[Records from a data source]

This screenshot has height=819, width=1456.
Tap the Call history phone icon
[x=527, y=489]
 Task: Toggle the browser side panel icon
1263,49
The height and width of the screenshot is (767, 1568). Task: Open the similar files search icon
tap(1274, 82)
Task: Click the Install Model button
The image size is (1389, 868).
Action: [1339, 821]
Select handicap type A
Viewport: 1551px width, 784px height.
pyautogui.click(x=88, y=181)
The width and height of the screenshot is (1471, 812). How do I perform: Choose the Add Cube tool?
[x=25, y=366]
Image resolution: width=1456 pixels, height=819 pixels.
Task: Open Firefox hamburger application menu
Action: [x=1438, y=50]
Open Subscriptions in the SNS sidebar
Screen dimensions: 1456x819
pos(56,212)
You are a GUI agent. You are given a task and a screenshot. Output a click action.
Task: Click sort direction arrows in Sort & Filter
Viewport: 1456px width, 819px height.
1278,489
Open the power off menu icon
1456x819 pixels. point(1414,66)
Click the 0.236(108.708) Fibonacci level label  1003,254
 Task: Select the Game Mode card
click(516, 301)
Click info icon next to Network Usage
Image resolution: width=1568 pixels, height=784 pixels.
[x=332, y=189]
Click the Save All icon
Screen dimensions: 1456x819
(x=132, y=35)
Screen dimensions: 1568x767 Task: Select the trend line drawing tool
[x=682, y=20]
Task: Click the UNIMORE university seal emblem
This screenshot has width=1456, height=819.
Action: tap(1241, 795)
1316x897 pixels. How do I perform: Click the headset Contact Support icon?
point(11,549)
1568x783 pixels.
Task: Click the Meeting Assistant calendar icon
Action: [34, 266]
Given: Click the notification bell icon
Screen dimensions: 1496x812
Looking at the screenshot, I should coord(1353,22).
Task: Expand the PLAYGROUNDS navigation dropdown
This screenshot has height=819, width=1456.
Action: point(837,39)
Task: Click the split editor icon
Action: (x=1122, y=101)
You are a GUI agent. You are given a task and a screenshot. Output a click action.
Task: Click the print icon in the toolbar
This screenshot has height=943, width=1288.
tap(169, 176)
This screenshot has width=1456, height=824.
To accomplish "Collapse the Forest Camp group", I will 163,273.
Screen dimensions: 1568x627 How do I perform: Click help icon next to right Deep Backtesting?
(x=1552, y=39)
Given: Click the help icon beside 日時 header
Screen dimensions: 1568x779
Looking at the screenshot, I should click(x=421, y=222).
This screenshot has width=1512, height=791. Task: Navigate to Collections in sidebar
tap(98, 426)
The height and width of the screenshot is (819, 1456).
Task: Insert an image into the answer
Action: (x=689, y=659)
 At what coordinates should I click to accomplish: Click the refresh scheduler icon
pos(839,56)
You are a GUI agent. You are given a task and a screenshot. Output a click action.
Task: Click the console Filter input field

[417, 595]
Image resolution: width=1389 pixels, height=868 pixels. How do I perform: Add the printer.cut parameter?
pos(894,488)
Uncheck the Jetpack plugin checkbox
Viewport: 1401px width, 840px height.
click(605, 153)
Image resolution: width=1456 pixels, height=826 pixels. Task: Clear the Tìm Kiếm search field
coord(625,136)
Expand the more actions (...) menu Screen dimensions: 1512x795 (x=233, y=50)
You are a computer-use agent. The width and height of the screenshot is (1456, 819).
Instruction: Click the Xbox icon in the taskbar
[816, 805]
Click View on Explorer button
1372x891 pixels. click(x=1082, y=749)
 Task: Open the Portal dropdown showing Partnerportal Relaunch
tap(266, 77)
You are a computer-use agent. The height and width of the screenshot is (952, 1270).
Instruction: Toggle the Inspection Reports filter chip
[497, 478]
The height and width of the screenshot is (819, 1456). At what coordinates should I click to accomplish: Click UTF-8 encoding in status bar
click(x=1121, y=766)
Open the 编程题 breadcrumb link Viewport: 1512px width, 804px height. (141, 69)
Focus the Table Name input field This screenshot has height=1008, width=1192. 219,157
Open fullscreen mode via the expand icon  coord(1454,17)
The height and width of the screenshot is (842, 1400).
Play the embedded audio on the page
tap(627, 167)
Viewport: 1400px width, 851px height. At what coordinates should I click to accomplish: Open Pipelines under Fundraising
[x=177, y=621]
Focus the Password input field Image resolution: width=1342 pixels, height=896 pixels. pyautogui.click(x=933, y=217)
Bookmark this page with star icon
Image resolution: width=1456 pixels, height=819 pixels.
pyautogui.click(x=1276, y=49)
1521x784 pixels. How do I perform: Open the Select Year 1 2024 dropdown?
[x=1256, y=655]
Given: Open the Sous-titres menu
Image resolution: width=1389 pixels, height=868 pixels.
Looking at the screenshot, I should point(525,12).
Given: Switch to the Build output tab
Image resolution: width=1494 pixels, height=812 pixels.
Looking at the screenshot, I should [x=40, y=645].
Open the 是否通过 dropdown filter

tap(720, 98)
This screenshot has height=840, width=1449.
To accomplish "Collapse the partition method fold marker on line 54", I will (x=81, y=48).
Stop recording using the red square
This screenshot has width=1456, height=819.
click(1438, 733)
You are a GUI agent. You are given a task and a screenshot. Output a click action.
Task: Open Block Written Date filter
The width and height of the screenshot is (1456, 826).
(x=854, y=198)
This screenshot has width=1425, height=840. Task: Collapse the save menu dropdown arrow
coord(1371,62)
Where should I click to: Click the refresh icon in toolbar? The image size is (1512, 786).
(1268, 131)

What to do | Tally the lines of the data that contain the string "computer", and report nothing but the tally.

Task response | 2